For Mary Ida Vandross, the prospect of auctioning her son's things brought with it a heartrending finality.
"At first, I did my share of boo-hooing," she admits.
But she had long since resigned herself to the fact that her son, Luther Vandross, the unparalleled R&B balladeer who died in 2005 from complications after a stroke, belonged to his fans.
So don't look for Mary Ida Vandross to be crying for him from her high-rise on the Parkway. Yes, she misses him, the son who so favored her, who shared her wicked sense of humor. But all she has to do is turn on the radio and hear that unmistakable silky tenor. Which, to borrow from the title of a famous Luther tune, is never too much.
Though it's been almost three years since his death, "listeners ask for Luther all the time," says WDAS (105.3) radio host Patty Jackson. "Luther's songs always show up on our top 105 songs of all time every year. There will never be another singer like him."
So what better gift, his mother says, than to offer a piece of Luther's life to the fan base he worked so hard to sustain during a remarkable decades-long career?
Tomorrow and Thursday, more than 500 lots from the Vandross estate will be auctioned at Dawson & Nye Auctioneers in North Jersey. Appropriately titled "Elegance on Stage, Elegance in Life," the auction catalogue includes collectibles, fine art, furniture, designer clothing, personal mementos - everything one could possibly imagine from someone who decorated residences in Beverly Hills and Greenwich, Conn., and was in the process of decorating a third - a Fifth Avenue penthouse overlooking Central Park.

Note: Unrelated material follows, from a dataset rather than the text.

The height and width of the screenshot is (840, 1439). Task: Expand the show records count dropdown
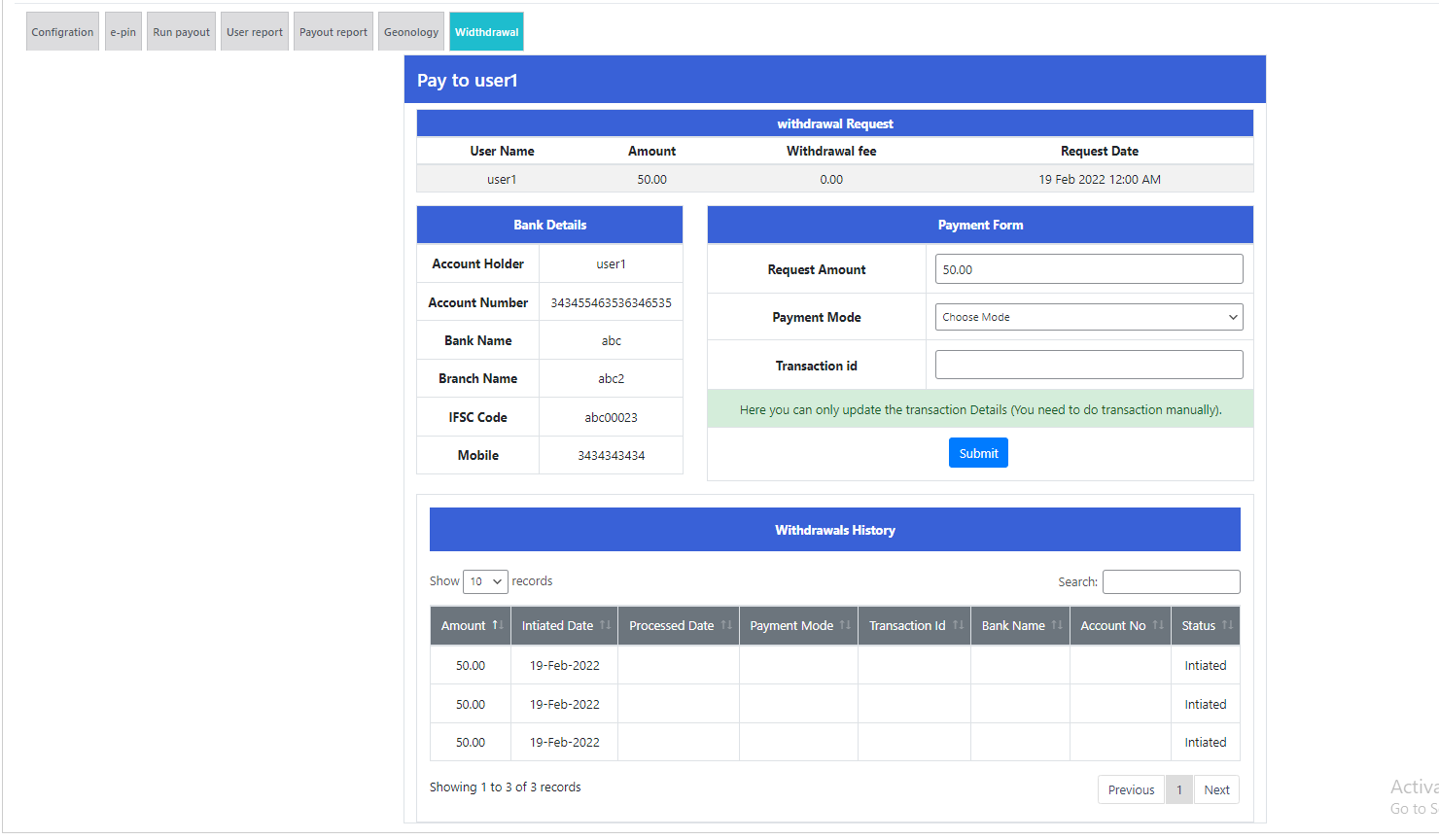485,581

"Decorating was his other love," says Max Szadek, Luther's personal assistant. "Seeing the auction gives you the complete story of the music, the homes, the design. There was such a synergy."
You don't have to be a Luther fan to appreciate the quality of his style. The man with the lush voice lived a lush life.
"My son loved beautiful things and beautiful people," says Mary Ida Vandross, who recently celebrated her 84th birthday.
I first met her in 2003 in her apartment at the Phoenix Building that Luther decorated himself in muted earth tones with animal-print accents. Eight months earlier, Luther, who struggled with his weight for years, had suffered a stroke attributed to high blood pressure and diabetes, maladies that strike African Americans with frightening regularity.
A transplanted New Yorker, Mary Ida Vandross has lived in Philadelphia for more than 10 years. After Luther's death at 54, she and her sister, Helen Evans, moved to the Parkway.
"I think my son had a premonition that something was going to happen to him," she says. "It was like there was this anxiety in him. He'd say, 'Mama, you're getting kind of old. You don't need to be by yourself.' "
It was Luther who suggested that his mother move to Philly to be closer to family and another vocal powerhouse, Patti LaBelle, whom she calls her surrogate daughter and sees "every chance we get."
"Patti's another Luther. I have to tell her to slow down. I've had enough misery in my life."
That's an understatement. Her mother, husband, two sons, a daughter and a grandson, all diabetics, all dead. Another daughter gone from complications from asthma. Only Luther made it past 50.
Though she undergoes dialysis for her failing kidneys three times a week, she is one of the few in her family who isn't diabetic. When she can, she travels the country to raise diabetes awareness.
She doesn't need the extra money the auction is sure to bring. And she certainly doesn't need any more "things."
"There is nothing in this apartment that my son didn't give me," she says. The most treasured items are the ones they shared a laugh about - like the three custom Versace dresses (size 18-20) that Luther commissioned for her for Whitney Houston's wedding.
"Mama," Luther would tease her, "Versace never made a dress that big in his life!"